Le grand-mariage, la grande affaire.
Son frère, Issouf, attribue au grand-mariage la séparation de leurs parents. « Mon père est parti avec une somme… je crois dans les cent cinquante mille francs. À l’époque, hein ! Il y a quinze ans ! Il y est allé et c’est de là que mes parents se sont séparés. Ma mère a dit à mon père : « On s’occupe des enfants, le grand-mariage tu le feras plus tard ! » Mon père est allé quand même, après il est revenu et le couple, ce n’était plus ça. Ils ne s’entendaient plus. Là, ils sont divorcés. Voilà. » Le grand-mariage revient même dans la bouche d’Asanad Ibouroi, une jeune fille qui a pourtant grandi coupée de sa culture d’origine. « Le mariage comorien ! Grâce à ça on peut enfin te respecter ! La fille est vierge, le monsieur a beaucoup de sous, souvent, c’est presque un grand-père… Quel privilège ! C’est le grand truc » se moque-t-elle. Pour Asanad, ne pas avoir fait le grand-mariage est l’une des causes de mal-être de sa mère.
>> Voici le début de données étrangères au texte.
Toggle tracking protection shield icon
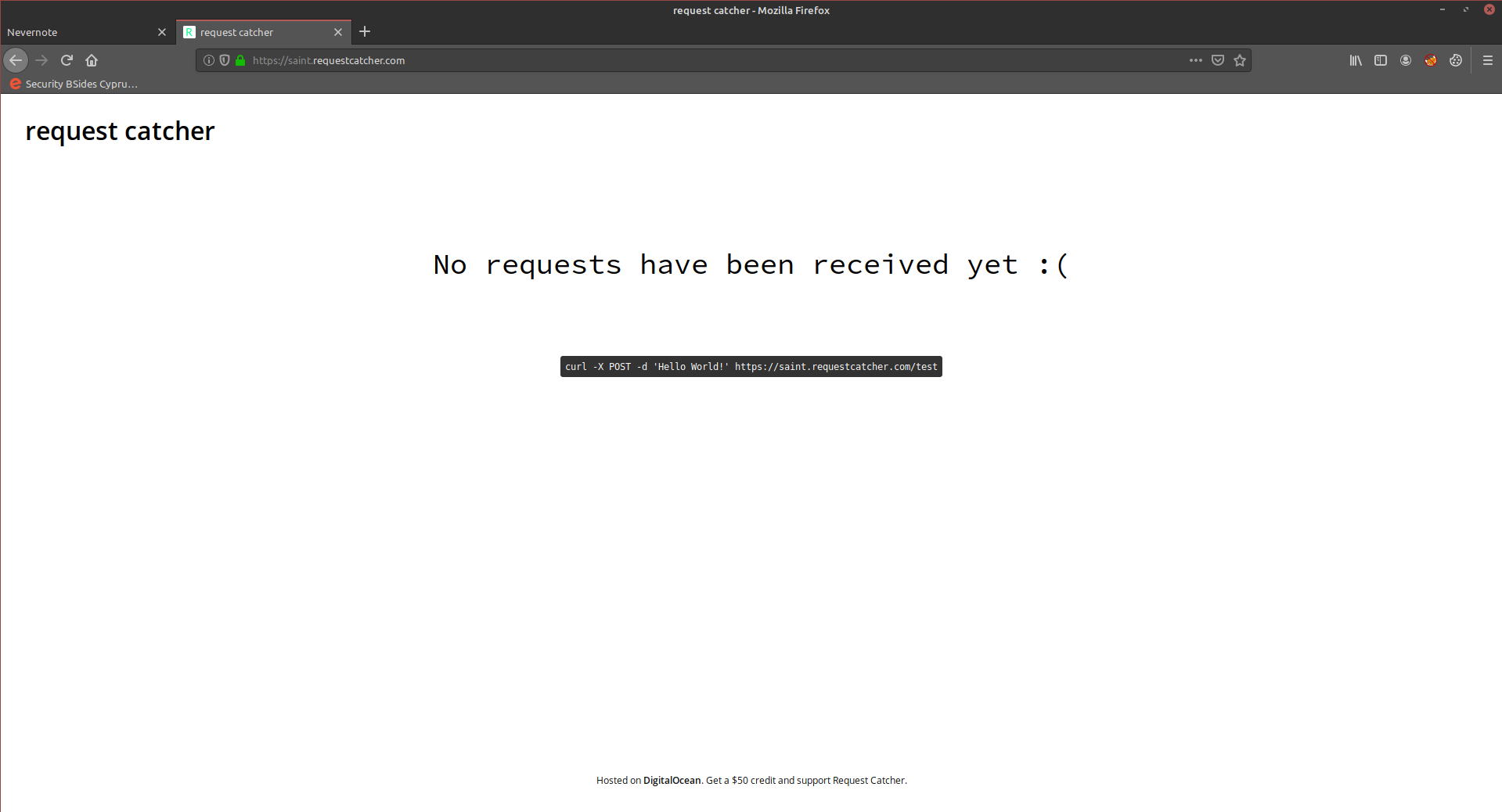The width and height of the screenshot is (1502, 812). [x=225, y=60]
« Pendant vingt ans, elle n’a vécu que dans la honte. Elle a été très rejetée, elle se faisait tout le temps critiquer, j’entendais plein de choses. Elle s’est toujours sentie inférieure parce qu’elle ne faisait pas un grand-mariage, parce qu’elle avait quitté son mari, parce qu’elle s’est mariée sans l’autorisation de ses parents et parce qu’elle a eu quand même des amants après son divorce ! » Or c’est encore à travers le grand-mariage que la mère d’Asanad, qui n’a jamais parlé comorien à ses enfants, a tenté de les relier à sa propre culture. « Elle est là, à fuir sa religion, et puis, tout à coup, à nous l’imposer pour pouvoir un peu lever la tête devant sa communauté », critique la jeune fille. « Il y a quatre ou cinq ans, ma mère a expliqué à ma sœur qu’il fallait qu’elle fasse le Grand Mariage : « On va aller aux Comores, on va choisir ton mari ! » Peine perdue ! »
Lisa Giachino
Les deux autrices des textes et photographies du livre De Grande Comore, Caroline Fontana et Marion Osmont, ont tous deux vécu dans le quartier du Panier à Marseille, où habitaient de nombreux Comoriens. « Nous avions des voisins comoriens, mais connaissions mal leur culture » expliquent-elles. « L’implantation récente des Comoriens fait que la communauté est encore relativement fermée sur elle-même ; du côté marseillais, on constate une certaine méconnaissance. Les choses évoluent avec les jeunes de la deuxième génération qui arrivent à l’âge adulte. Nés en France, et pour beaucoup d’entre eux ayant grandi dans les quartiers Nord, quartiers de forts métissages, avec la présence de très nombreuses communautés, ils revendiquent une identité marseillaise ». La découverte de la communauté comorienne a aussi été celle, pour les deux auteurs, de certains quartiers de Marseille : les cités de La Savine, de la Castellane, du Plan d’Aou. « C’est toute une partie de la ville qui s’est révélée à nous à travers ces rencontres. Le livre propose un regard sur ces quartiers souvent stigmatisés, par l’intermédiaire de personnes qui y vivent ». Livrés sans commentaire, comme s’ils venaient d’être dits, les témoignages comme les photographies sont le fruit d’un long travail de Caroline Fontana et Marion Osmont, mais aussi des personnes interrogées qui se sont livrées à plusieurs reprises, ont participé à la mise en scène de leurs souvenirs, de leur cadre de vie et de leur propre image. Le résultat donne envie de suivre d’un bout à l’autre le fil de ces moments vécus.
De Grande Comore, 6 histoires de vie à Marseille, C. Fontana, M. Osmont, Olivier. Marboeuf, Khiasma Editions, 2004. Deux extraits du livre ont été publiés dans les n°34 et 36 du journal Kashkazi, en 2006. Ses illustrations ont aussi été exposées en début d’année dans le cadre du Komor4 Festival, une exposition gracieusement offerte les auteurs du livre.